Pull out every one of the entries below and reproduce each line word for word, with no changes.

Items listed in a dataset:
— start —
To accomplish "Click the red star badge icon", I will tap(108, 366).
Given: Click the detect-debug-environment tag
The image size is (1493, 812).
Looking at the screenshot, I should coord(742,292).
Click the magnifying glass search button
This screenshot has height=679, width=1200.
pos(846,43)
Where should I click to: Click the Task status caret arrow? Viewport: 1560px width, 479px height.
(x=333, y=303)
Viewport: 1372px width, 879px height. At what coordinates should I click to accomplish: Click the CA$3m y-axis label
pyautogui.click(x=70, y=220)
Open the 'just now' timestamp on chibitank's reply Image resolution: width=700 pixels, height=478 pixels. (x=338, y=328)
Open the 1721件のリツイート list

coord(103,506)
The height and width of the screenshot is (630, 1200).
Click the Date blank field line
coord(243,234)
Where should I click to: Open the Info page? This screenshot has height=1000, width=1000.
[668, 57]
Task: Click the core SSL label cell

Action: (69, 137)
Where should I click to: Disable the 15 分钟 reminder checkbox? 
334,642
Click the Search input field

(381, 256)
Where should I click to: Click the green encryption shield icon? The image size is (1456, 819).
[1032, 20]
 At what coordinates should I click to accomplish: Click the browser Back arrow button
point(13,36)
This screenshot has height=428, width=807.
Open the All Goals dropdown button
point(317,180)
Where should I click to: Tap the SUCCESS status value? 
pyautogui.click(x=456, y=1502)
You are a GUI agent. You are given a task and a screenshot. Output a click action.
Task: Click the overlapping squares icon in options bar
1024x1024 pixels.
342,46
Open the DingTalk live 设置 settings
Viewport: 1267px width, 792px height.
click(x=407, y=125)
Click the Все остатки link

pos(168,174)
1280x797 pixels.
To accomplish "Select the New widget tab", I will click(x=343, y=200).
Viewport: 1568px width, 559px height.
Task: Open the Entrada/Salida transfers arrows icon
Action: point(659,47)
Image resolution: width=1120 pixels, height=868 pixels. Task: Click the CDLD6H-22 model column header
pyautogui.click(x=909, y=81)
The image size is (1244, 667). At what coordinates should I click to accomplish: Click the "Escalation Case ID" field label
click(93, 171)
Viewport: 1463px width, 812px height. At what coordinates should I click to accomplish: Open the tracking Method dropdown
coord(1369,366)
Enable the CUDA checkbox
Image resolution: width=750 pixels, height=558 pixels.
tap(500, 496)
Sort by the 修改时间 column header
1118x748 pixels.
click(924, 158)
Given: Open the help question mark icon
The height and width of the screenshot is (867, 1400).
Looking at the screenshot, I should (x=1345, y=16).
— end —
## Response to this task
To accomplish "Click the red star badge icon", I will tap(108, 366).
Given: Click the detect-debug-environment tag
The image size is (1493, 812).
Looking at the screenshot, I should coord(742,292).
Click the magnifying glass search button
This screenshot has height=679, width=1200.
pos(846,43)
Where should I click to: Click the Task status caret arrow? Viewport: 1560px width, 479px height.
(x=333, y=303)
Viewport: 1372px width, 879px height. At what coordinates should I click to accomplish: Click the CA$3m y-axis label
pyautogui.click(x=70, y=220)
Open the 'just now' timestamp on chibitank's reply Image resolution: width=700 pixels, height=478 pixels. (x=338, y=328)
Open the 1721件のリツイート list

coord(103,506)
The height and width of the screenshot is (630, 1200).
Click the Date blank field line
coord(243,234)
Where should I click to: Open the Info page? This screenshot has height=1000, width=1000.
[668, 57]
Task: Click the core SSL label cell

Action: (69, 137)
Where should I click to: Disable the 15 分钟 reminder checkbox? 
334,642
Click the Search input field

(381, 256)
Where should I click to: Click the green encryption shield icon? The image size is (1456, 819).
[1032, 20]
 At what coordinates should I click to accomplish: Click the browser Back arrow button
point(13,36)
This screenshot has height=428, width=807.
Open the All Goals dropdown button
point(317,180)
Where should I click to: Tap the SUCCESS status value? 
pyautogui.click(x=456, y=1502)
You are a GUI agent. You are given a task and a screenshot. Output a click action.
Task: Click the overlapping squares icon in options bar
1024x1024 pixels.
342,46
Open the DingTalk live 设置 settings
Viewport: 1267px width, 792px height.
click(x=407, y=125)
Click the Все остатки link

pos(168,174)
1280x797 pixels.
To accomplish "Select the New widget tab", I will click(x=343, y=200).
Viewport: 1568px width, 559px height.
Task: Open the Entrada/Salida transfers arrows icon
Action: point(659,47)
Image resolution: width=1120 pixels, height=868 pixels. Task: Click the CDLD6H-22 model column header
pyautogui.click(x=909, y=81)
The image size is (1244, 667). At what coordinates should I click to accomplish: Click the "Escalation Case ID" field label
click(93, 171)
Viewport: 1463px width, 812px height. At what coordinates should I click to accomplish: Open the tracking Method dropdown
coord(1369,366)
Enable the CUDA checkbox
Image resolution: width=750 pixels, height=558 pixels.
tap(500, 496)
Sort by the 修改时间 column header
1118x748 pixels.
click(924, 158)
Given: Open the help question mark icon
The height and width of the screenshot is (867, 1400).
Looking at the screenshot, I should (x=1345, y=16).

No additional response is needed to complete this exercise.